Mendengar tawarannya, sebenarnya cukup membuatku tertarik. Hanya saja, aku tidak boleh gegabah dalam mengambil keputusan.

“Akan Indah pikirkan dulu, Bu. Indah tidak mungkin memutuskannya sendiri, apa lagi saat ini Indah sudah memiliki seorang bayi,”

“Tentu saja, Nak. Kamu memang harus memikirkannya masak-masak dulu. Namun, Ibu berharap, kamu menyetujuinya!” pinta Bu Narmi penuh harap. Wanita baik hati itu berdiri dari duduknya, dan menyerahkan dua lembar uang berwarna merah, dan menyalaminya di tanganku.

“Apa ini Bu? Kan, gado-gadonya sudah Ibu bayar, tadi.” Aku menolak pemberiannya padaku. Bukannya tak butuh uang, tapi aku merasa segan saja, jika menerimanya.

“Jangan menolak Indah, Ibu tidak memberikan ini untukmu, tapi untuk putri cantikmu itu.
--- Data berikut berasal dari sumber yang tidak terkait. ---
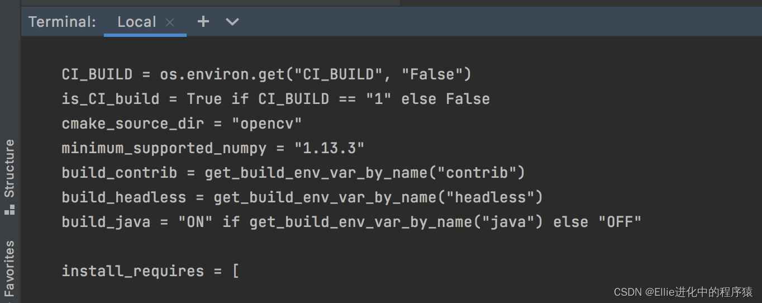Click the cmake_source_dir = "opencv" line
This screenshot has height=303, width=762.
(x=182, y=124)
Gunakan uang ini untuk membeli susu anakmu itu, anakmu itu begitu menggemaskan. Soal tawaran Ibu tadi, jangan menjadi beban untukmu! Jika kamu mau menerimanya, syukur Alhamdulillah. Jika tidak juga tak apa!” ujar Bu Narmi tetap memaksakan uang itu ke dalam genggam tanganku, lama-lama aku tak enak hati menolaknya. Aku menerima uang itu, lalu Bu Narmi tersenyum padaku.
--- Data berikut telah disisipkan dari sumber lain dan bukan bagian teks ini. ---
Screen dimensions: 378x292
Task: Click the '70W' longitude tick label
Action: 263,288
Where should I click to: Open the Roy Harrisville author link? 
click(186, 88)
“Ibu pulang dulu, ya. Hari sudah mulai siang, bisa-bisa gado-gadomu keburu berair jika kelamaan Ibu ngobrol disini,” Bu Narmi pamit pulang seraya tertawa renyah, aku hanya bisa menatap kepergiannya dengan perasaan yang campur aduk.

Ada rasa takjub, bingung serta bahagia, mendengar tawaran tersebut. Aku tidak menyangka ada orang baik yang akan membantuku mewujudkan keinginanku itu.

Terima kasih Ya ... Allah, engkau berikan jalan padaku. Semoga saja, ini awal yang baik, untuk kehidupanku, Ibuku dan putriku Naira.

Dengan perasaan bahagia, aku menyusun perkakas kotor yang sudah kupakai untuk berjualan, dengan cepat. Aku ingin menyampaikan kabar gembira ini pada ibuku yang sedang mengasuh Naira di dalam. Aku yakin Ibu juga pasti akan sangat senang mendengar berita bagus ini.